Whatever gets said in a press release and what then happens on the marketplace are two different things. Everyone knew exactly what was going to happen and if you didn't, or if you deny this like you are, you're utterly blind.

Provide some examples to show us how false it was, I'd say. The only thing I can distill from your response thus far, is that Nvidia's spin on the FE has worked very well in your case, just like I was pointing out. The fact remains that the FE blower is the bottom of the stack, and putting a premium on the bottom means everything else gets priced higher, that's plain and simple economics.


----------



## Vya Domus (Aug 28, 2017)

Vayra86 said:


> Whatever gets said in a press release and what then happens on the marketplace are two different things. Everyone knew exactly what was going to happen and if you didn't, or if you deny this like you are, you're utterly blind.





Vayra86 said:


> The only thing I can distill from your response thus far, is that Nvidia's spin on the FE has worked very well in your case, just like I was pointing out.



Which goes to show that the average Joe has no idea whats going on most of the time and can be easily influenced.

People only care about these sort of things when they get picked up by the press and turned into hot controversial subjects. This is why I am so annoyed by this whole thing , maybe AMD did in fact had bad intentions with Vega pricing just like Nvidia but the fact that the press only picks on them infuriates me. Selectively calling out on anti consumers practices does more damage than any of these companies could have done by themselves. You are essentially giving someone a pass to rip you off.


----------



## Hood (Aug 28, 2017)

The Vya/Vayra tag team is in rare form today - you two should start your own blog - you could call it "AMD Apologist's Club", or maybe "How about some Whine with that Cheesy GPU".  I'm sure you'd be a big hit since their are thousands just like you, endlessly crying about how life isn't fair.  It's not, you're right about that at least.  Keep trying, though, maybe life will become fair if everyone bitches enough...and maybe AMD will finally make a competitive GPU, though it's long odds against either scenario.  Thanks for the entertainment, AMD, keep it coming.  And thank you, Vya/Vayra, you're always good for a laugh.  Leave Average Joe alone - he can't help it.  Maybe you're Average Joe, if you were, you wouldn't know it, since, as you said, "the average Joe has no idea whats going on most of the time".


----------



## Vya Domus (Aug 28, 2017)

I , too , have to thank you for proving to me once again that you are nothing more than a troll or a very poorly informed individual shrouded by fanboyism , all your comments are completely void of any sort of meaning.

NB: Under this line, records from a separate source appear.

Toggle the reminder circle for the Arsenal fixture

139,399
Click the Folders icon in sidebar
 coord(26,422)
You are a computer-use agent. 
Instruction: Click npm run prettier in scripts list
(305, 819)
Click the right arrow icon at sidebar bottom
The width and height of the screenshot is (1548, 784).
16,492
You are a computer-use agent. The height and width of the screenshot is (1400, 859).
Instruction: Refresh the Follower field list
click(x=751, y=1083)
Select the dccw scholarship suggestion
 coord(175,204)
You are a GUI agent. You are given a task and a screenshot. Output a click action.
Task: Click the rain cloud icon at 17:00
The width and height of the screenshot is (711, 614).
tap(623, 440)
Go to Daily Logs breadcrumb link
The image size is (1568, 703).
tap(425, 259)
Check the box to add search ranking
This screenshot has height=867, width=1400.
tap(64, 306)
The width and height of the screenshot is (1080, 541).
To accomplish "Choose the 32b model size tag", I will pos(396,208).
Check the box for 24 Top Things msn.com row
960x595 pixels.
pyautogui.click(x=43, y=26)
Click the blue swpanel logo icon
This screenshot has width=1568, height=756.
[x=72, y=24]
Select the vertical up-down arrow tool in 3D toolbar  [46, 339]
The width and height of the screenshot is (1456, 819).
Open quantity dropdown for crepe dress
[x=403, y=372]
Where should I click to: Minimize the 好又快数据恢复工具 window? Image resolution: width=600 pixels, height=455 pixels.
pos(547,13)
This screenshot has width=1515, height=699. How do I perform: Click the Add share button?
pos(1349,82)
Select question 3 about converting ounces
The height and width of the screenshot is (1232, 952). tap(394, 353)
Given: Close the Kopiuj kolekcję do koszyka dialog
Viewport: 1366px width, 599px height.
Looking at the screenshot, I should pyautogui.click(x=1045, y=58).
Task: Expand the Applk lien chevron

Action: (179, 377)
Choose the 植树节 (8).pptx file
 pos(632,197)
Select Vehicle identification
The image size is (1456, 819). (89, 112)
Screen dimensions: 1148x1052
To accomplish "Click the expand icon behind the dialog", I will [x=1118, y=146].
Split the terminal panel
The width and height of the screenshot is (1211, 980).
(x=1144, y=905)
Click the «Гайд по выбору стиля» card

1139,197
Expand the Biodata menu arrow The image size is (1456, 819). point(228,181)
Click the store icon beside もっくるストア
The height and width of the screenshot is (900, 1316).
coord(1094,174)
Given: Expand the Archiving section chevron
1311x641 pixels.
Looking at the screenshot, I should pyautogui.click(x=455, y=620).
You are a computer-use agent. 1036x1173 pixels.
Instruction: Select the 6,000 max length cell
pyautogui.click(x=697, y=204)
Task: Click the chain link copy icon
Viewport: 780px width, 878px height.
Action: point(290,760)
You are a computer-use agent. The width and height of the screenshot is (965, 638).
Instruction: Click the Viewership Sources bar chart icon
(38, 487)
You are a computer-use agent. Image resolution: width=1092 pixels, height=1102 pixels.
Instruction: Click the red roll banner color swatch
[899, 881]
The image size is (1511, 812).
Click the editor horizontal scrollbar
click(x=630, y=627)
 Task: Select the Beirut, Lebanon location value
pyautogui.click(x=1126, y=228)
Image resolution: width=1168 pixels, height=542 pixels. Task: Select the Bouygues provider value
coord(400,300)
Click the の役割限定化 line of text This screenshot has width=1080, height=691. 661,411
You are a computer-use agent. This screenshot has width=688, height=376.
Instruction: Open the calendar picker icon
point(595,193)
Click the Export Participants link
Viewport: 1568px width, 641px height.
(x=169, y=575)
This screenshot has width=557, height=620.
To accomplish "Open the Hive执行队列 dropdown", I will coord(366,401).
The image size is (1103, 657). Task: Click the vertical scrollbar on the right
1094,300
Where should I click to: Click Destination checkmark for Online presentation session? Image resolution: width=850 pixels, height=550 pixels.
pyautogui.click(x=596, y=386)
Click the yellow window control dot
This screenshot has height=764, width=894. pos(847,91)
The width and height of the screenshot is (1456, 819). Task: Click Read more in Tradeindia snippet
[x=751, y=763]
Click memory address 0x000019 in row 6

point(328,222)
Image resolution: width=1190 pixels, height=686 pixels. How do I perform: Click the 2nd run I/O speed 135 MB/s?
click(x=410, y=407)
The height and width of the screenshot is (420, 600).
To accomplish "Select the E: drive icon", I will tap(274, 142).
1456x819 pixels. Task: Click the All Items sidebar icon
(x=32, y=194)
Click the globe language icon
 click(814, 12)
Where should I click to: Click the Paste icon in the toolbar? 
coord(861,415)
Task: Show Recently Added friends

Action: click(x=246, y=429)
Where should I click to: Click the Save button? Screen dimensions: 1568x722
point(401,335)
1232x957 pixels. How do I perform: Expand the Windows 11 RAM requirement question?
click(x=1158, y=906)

But don't worry so much about me ,  my ignore list was always open for submissions from people like you.


----------



## TheinsanegamerN (Aug 28, 2017)

Vya Domus said:


> Which goes to show that the average Joe has no idea whats going on most of the time and can be easily influenced.
> 
> People only care about these sort of things when they get picked up by the press and turned into hot controversial subjects. This is why I am so annoyed by this whole thing , maybe AMD did in fact had bad intentions with Vega pricing just like Nvidia but the fact that the press only picks on them infuriates me. Selectively calling out on anti consumers practices does more damage than any of these companies could have done by themselves. You are essentially giving someone a pass to rip you off.


Perhaps if AMD could deliver on the goods at the rate nvidia does, then nvidia would be called out more. 

AMD gets called out because of it's own incompetence on top of the issue. Nvidia jacked up prices to what the market would bear after their competitor basically stopped competing. AMD jacked up the prices MORE ($200 vs $100) and delivered a product that doesnt effectively compete with a 15 month old part from its competition, after multiple delays and a weaksauce "excuse" of "we wanted to have proper supply" which laster a whole 5 minutes.  

Guarantee that if vega 64 performed on the level of a 1080ti or titan vs a 1080, people woldnt make nearly as much fuss about it. But AMD consistently fails to deliver on products, and has been competitively down and out since 2014. 

The "press" didnt really harp on prices too much for nvidia because the MSRP for third parties was cheaper then the FE, and generally third party cards were 70-100 cheaper then FE cards, and availability was quite good after the prerequisite "not available" ness of the first three months, which happens to every piece of tech in existence.


----------



## Vya Domus (Aug 28, 2017)

TheinsanegamerN said:


> Guarantee that if vega 64 performed on the level of a 1080ti or titan vs a 1080, people woldnt make nearly as much fuss about it.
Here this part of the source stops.